I consider both movies to be relatively minimalistic in every way that I can think of. I don’t know anything about the technical aspects, other than that we are using the Canon XH A1, and filming in HD, etc.

The equipment list:

1. Cameras:
- Canon XH A1
- Canon Vixia HF 100

2. Accessories:
- Poor man’s steadicam and poor man’s dolly, both self built.

3. Audio:
- We have Sennheiser and (I think) Rode microphones. I don’t know the details, but I know he has normal mics, shotgun mics, and the little ones you clip under the actor’s tie. Plus he has the hardware that goes with it. I’m pretty sure we are good to go in this department. During the filming, I ONLY want to record the dialogue. I don’t want any other audio. Only their voices. I want to add all other sound effects/music/noises/etc after filming during the editing process. How does that sound?

4. Software:
- I don’t know which software to buy. It looks like my main choices are Avid or Final Cut Studio 2. I think I would prefer Avid since I have a Windows computer. Is there any reason to buy a Mac computer and the Final Cut Studio 2, instead of just buying the Avid software? Also, I’d prefer the Academic version if it comes with all of the features as the non academic version. It’s ok if I can’t upgrade it, so long as I get all the features the regular version has.
- Also, I don’t know which version of Avid to buy. Final Cut Studio 2 is like 60 gigs, but Avid looks like it is less than 5 gigs…how is that possible? I don’t want to miss out on a ton of great features. So (a) should I get avid, (B) which version of Avid to get, and © which other software do I need in addition to this?
- I will be personally doing all of the editing and will be the only one using the software.
- So far I’ve been looking at Nitris DX plus Liquid. I have no idea if those are good choices or what.

5. Lighting (sorry if these descriptions are bad or non specific):
- Clamped lights (metal dishes you put the bulbs in) with 250 watt color correct tungsten photo flood bulbs.
- Shop lights, 4 of them, halogen, with barn doors to make them directional instead of flood.
- Ultra bright 36 led panel for forward lighting.

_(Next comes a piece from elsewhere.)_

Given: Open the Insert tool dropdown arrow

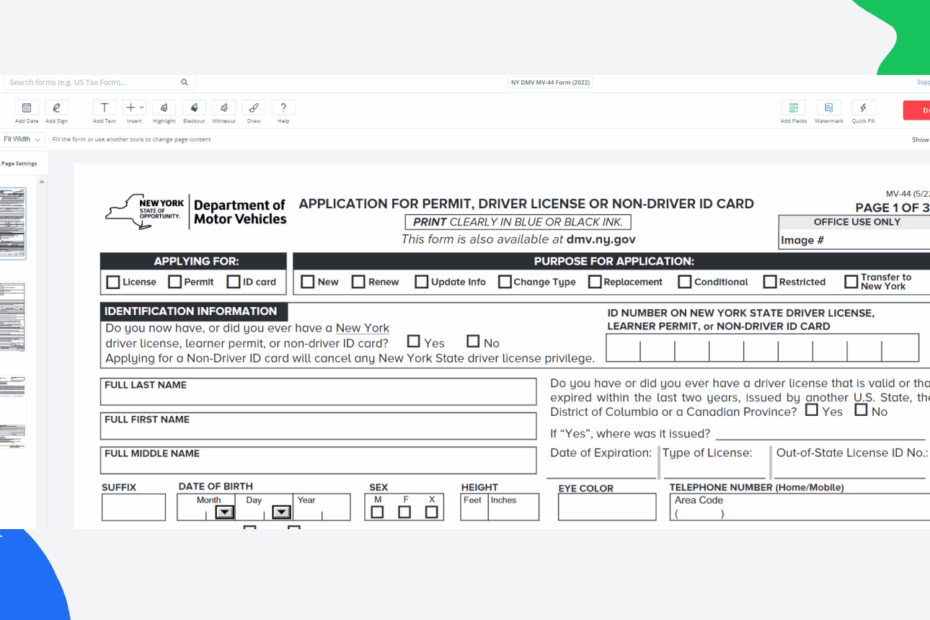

I think this is attached to the Vixia HF 100.
- Scrim butterfly (?) for utilizing natural light and softening natural light on a subject.
- Photo umbrellas.

- I don’t know what any of this stuff is. Lighting is the area I feel most incompetent about. Will this gear do, do we need more, and what else do we need for a basic set up? I feel like we need some lights like this:

http://www.lowel.com/kits_multi.html

6. Lens and filters:
- I have none of this at all. Can I get by without buying any of this? If not, recommendations?

7. (did I missed any more categories)???

The budget:

Our budget is not much. I will buy the editing software such as Avid out of my own pocket. In addition, what is the next most important thing to buy? My guess was lighting equipment.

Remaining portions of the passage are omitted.